◆ Task prompt ◆
In the entries below, find the line with "Click the watermark logo on Jangow thumbnail" and the line with "This screenshot has height=622, width=1105.". Return those two lines and all lines between them, exactly.

◆ Provided entries ◆
*** Begin section ***

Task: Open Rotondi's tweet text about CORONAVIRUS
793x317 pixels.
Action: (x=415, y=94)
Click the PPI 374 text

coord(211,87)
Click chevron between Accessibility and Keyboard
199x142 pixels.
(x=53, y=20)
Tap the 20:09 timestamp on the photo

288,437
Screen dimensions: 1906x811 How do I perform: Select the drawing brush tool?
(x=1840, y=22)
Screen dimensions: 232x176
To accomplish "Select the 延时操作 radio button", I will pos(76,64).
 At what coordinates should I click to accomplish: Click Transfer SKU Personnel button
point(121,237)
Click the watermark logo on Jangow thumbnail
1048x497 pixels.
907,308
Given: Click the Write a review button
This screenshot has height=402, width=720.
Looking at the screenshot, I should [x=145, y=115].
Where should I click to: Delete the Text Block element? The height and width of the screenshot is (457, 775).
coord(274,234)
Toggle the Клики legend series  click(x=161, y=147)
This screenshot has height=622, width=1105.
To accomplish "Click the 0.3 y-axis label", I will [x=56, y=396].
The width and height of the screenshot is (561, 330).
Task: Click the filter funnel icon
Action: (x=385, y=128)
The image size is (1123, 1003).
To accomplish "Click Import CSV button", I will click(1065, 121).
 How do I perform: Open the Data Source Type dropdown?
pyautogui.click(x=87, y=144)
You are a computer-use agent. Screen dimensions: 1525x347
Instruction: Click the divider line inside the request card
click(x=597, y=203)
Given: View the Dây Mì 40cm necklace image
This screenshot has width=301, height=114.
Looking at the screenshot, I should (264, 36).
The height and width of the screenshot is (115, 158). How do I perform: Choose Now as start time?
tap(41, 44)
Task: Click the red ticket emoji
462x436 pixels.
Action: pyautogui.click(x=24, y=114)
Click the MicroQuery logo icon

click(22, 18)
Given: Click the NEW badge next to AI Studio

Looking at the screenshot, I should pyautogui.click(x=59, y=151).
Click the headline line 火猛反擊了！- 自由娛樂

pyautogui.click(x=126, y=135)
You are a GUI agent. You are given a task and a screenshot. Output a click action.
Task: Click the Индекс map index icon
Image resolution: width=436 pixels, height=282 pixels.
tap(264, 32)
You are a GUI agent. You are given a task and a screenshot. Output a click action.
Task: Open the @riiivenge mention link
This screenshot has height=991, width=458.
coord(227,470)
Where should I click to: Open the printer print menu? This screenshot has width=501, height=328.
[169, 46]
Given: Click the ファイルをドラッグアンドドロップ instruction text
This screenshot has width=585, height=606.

*** End section ***

◆ Solution to this task ◆
Click the watermark logo on Jangow thumbnail
1048x497 pixels.
907,308
Given: Click the Write a review button
This screenshot has height=402, width=720.
Looking at the screenshot, I should [x=145, y=115].
Where should I click to: Delete the Text Block element? The height and width of the screenshot is (457, 775).
coord(274,234)
Toggle the Клики legend series  click(x=161, y=147)
This screenshot has height=622, width=1105.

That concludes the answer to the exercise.